Aim 1: Repeat the stretch of the Ford at Fox review from "It isn't just" through "the release version." word for word.
Aim 2: Pick up the Ford at Fox review at the point where it stops, and keep writing it from there.

Text block:

::::::

Disc 1: WHAT PRICE GLORY Disc 2: MY DARLING CLEMENTINE Disc 3: HOW GREEN WAS MY VALLEY Disc 4: TOBACCO ROAD Disc 5: GRAPES OF WRATH Disc 6: DRUMS ALONG THE MOHAWK Disc 7: WEE WILLIE WINKIE Disc 8: YOUNG MR. LINCOLN Disc 9: PRISONER ON SHARK ISLAND Disc 10: STEAMBOAT AROUND THE BEND Disc 11: WORLD MOVES ON Disc 12: PILGRIMAGE/BORN RECKLESS Disc 13: DOCTOR BULL/JUDGE PRIEST Disc 14: FOUR MEN AND A PRAYER/SEAS BENEATH Disc 15: WHEN WILLIE COMES HOME/UP THE RIVER Disc 16: FOUR SONS Disc 17: THREE BAD MEN/HANGMAN'S HOUSE Disc 18: JUST PALS Disc 19: BECOMING JOHN FORD DOCUMENTARY Disc 20: THE IRON HORSE SPECIAL EDITION UK VERSION DISC 1 Disc 21: THE IRON HORSE US VERSION: DISC 2
For anyone with a passion for vintage American cinema, it's difficult to imagine a more spectacular or more deeply gratifying occasion than the DVD release of Ford at Fox: The Collection. This mega-box is like a film archive unto itself ... or maybe permanent browsing rights over a wing of the Library of Congress. To be sure, there have been plenty directorial boxed sets, including several devoted to John Ford; and Ford made quite a bit of film history--and many of his best movies--away from Fox Films and its post-1935 avatar, 20th Century–Fox. But this treasure trove of 21 discs, encompassing just about half of the 50 titles Ford directed for Fox between 1920 and 1952, is unparalleled.
It isn't just the career highlights, though those have been treated royally. The Iron Horse, the epic 1924 Western that became a breakout success for its 30-year-old director, is presented in two editions, a British release version and the American version. Three Bad Men (1926), Ford's even better, last silent Western, is here, as well as the two pictures that brought him back-to-back best director Oscars in 1940-41, The Grapes of Wrath and How Green Was My Valley. The Grapes of Wrath has been newly restored, and you'll find three other towering collaborations with Henry Fonda: Young Mr. Lincoln (1939), Drums Along the Mohawk (1939), and My Darling Clementine (1946)--both the director's preview cut and the release version.

::::::

Data lines:
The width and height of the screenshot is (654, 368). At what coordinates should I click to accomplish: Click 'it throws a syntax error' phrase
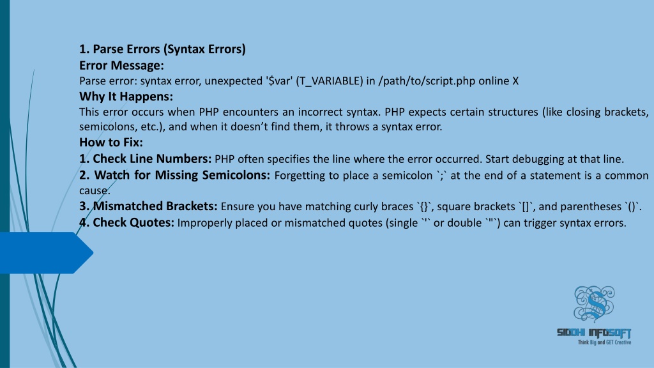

::::::

Exercise answer 1:
It isn't just the career highlights, though those have been treated royally. The Iron Horse, the epic 1924 Western that became a breakout success for its 30-year-old director, is presented in two editions, a British release version and the American version. Three Bad Men (1926), Ford's even better, last silent Western, is here, as well as the two pictures that brought him back-to-back best director Oscars in 1940-41, The Grapes of Wrath and How Green Was My Valley. The Grapes of Wrath has been newly restored, and you'll find three other towering collaborations with Henry Fonda: Young Mr. Lincoln (1939), Drums Along the Mohawk (1939), and My Darling Clementine (1946)--both the director's preview cut and the release version.

Exercise answer 2:
Yet the real richness of Ford at Fox isn't limited to the known masterpieces. Some of it has to do with the dozen-and-a-half titles that are far from household words--the movies that put us in touch with the self-described "picture man" who did a "job of work" for the studio where he was under contract for much of the three decades beginning with Just Pals in 1920. Some of these are great films awaiting proper recognition. But even the least among them give off the ozone snap of discovery, affording simultaneous insights into the evolution of an artist, a medium, and a distinctive studio.
In this regard, the new feature-length documentary Becoming John Ford is an invaluable element of the set. Premier Ford biographer Joseph McBride, screenwriter Lem Dobbs, Peter Fonda, and others astutely testify about not only the life, artistry, and cantankerous personality of the director but also Fox studios and the mogul who served as a key Ford collaborator, Darryl F. Zanuck. Ford famously despised producers, but he respected Zanuck's movie sense and was content to leave the cutting of their films to him. (To the nighttime scene in The Grapes of Wrath when Tom Joad wanders outside the fruit-pickers' barracks and finds the strikers' encampment, Zanuck added the sound of crickets--a touch that made the superbly composed and lighted moment more "Fordian" than ever.)
Fox was the studio most identified with Americana, even before Zanuck--the favorite son of Wahoo, Nebraska--took charge. And so the legacy of Ford at Fox includes the three pictures he made with the beloved actor, comedian, and national political scold Will Rogers. Doctor Bull (1933) is a scrappy adaptation of a James Gould Cozzens novel, notable chiefly for its wintry New England atmosphere (Ford was a native Down Easter), but Judge Priest (1934) and Steamboat Round the Bend (1935) are luminous fables from the rural South. Judge Priest is especially remarkable for its subversive playing-off of Rogers' wily-rascal persona against the sly Stepin Fetchit in profoundly egalitarian comic scenes; the movie has been neglected because of Fetchit's infamous political incorrectness, but it has, and deserves, a place of honor here.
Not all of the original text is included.